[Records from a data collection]
------------------------------
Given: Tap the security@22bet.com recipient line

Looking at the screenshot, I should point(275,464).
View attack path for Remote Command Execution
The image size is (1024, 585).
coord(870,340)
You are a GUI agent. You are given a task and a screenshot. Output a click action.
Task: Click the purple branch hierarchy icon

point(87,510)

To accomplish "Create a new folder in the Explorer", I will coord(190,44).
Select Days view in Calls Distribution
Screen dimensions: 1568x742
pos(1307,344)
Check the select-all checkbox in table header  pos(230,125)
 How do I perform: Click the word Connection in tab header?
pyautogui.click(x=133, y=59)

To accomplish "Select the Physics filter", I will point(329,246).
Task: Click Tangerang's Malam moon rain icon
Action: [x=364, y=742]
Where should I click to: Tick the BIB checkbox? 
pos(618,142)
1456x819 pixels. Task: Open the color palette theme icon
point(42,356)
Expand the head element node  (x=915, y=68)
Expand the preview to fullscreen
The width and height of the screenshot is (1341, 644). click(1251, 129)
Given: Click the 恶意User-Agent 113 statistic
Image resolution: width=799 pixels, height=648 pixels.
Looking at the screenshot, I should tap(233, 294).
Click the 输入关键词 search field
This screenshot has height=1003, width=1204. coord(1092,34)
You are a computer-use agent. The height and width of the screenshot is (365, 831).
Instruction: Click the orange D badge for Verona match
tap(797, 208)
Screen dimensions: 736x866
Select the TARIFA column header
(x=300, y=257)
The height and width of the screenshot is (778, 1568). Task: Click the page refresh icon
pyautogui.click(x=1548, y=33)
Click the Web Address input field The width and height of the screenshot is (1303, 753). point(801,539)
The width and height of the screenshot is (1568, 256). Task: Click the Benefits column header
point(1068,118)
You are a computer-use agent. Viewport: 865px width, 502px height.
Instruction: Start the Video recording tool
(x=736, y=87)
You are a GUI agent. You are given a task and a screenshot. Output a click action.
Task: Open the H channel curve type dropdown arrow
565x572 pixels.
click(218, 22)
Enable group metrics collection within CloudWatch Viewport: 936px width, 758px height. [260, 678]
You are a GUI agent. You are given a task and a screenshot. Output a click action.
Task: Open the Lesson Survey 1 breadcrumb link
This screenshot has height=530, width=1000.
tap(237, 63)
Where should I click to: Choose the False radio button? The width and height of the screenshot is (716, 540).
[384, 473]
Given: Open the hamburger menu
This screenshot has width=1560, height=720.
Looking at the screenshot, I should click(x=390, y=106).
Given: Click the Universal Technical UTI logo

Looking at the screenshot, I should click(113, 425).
------------------------------
» Exercise requirements
The reply should restate the records above in full, character for character.

» Output below
Given: Tap the security@22bet.com recipient line

Looking at the screenshot, I should point(275,464).
View attack path for Remote Command Execution
The image size is (1024, 585).
coord(870,340)
You are a GUI agent. You are given a task and a screenshot. Output a click action.
Task: Click the purple branch hierarchy icon

point(87,510)

To accomplish "Create a new folder in the Explorer", I will coord(190,44).
Select Days view in Calls Distribution
Screen dimensions: 1568x742
pos(1307,344)
Check the select-all checkbox in table header  pos(230,125)
 How do I perform: Click the word Connection in tab header?
pyautogui.click(x=133, y=59)

To accomplish "Select the Physics filter", I will point(329,246).
Task: Click Tangerang's Malam moon rain icon
Action: [x=364, y=742]
Where should I click to: Tick the BIB checkbox? 
pos(618,142)
1456x819 pixels. Task: Open the color palette theme icon
point(42,356)
Expand the head element node  (x=915, y=68)
Expand the preview to fullscreen
The width and height of the screenshot is (1341, 644). click(1251, 129)
Given: Click the 恶意User-Agent 113 statistic
Image resolution: width=799 pixels, height=648 pixels.
Looking at the screenshot, I should tap(233, 294).
Click the 输入关键词 search field
This screenshot has height=1003, width=1204. coord(1092,34)
You are a computer-use agent. The height and width of the screenshot is (365, 831).
Instruction: Click the orange D badge for Verona match
tap(797, 208)
Screen dimensions: 736x866
Select the TARIFA column header
(x=300, y=257)
The height and width of the screenshot is (778, 1568). Task: Click the page refresh icon
pyautogui.click(x=1548, y=33)
Click the Web Address input field The width and height of the screenshot is (1303, 753). point(801,539)
The width and height of the screenshot is (1568, 256). Task: Click the Benefits column header
point(1068,118)
You are a computer-use agent. Viewport: 865px width, 502px height.
Instruction: Start the Video recording tool
(x=736, y=87)
You are a GUI agent. You are given a task and a screenshot. Output a click action.
Task: Open the H channel curve type dropdown arrow
565x572 pixels.
click(218, 22)
Enable group metrics collection within CloudWatch Viewport: 936px width, 758px height. [260, 678]
You are a GUI agent. You are given a task and a screenshot. Output a click action.
Task: Open the Lesson Survey 1 breadcrumb link
This screenshot has height=530, width=1000.
tap(237, 63)
Where should I click to: Choose the False radio button? The width and height of the screenshot is (716, 540).
[384, 473]
Given: Open the hamburger menu
This screenshot has width=1560, height=720.
Looking at the screenshot, I should click(x=390, y=106).
Given: Click the Universal Technical UTI logo

Looking at the screenshot, I should click(113, 425).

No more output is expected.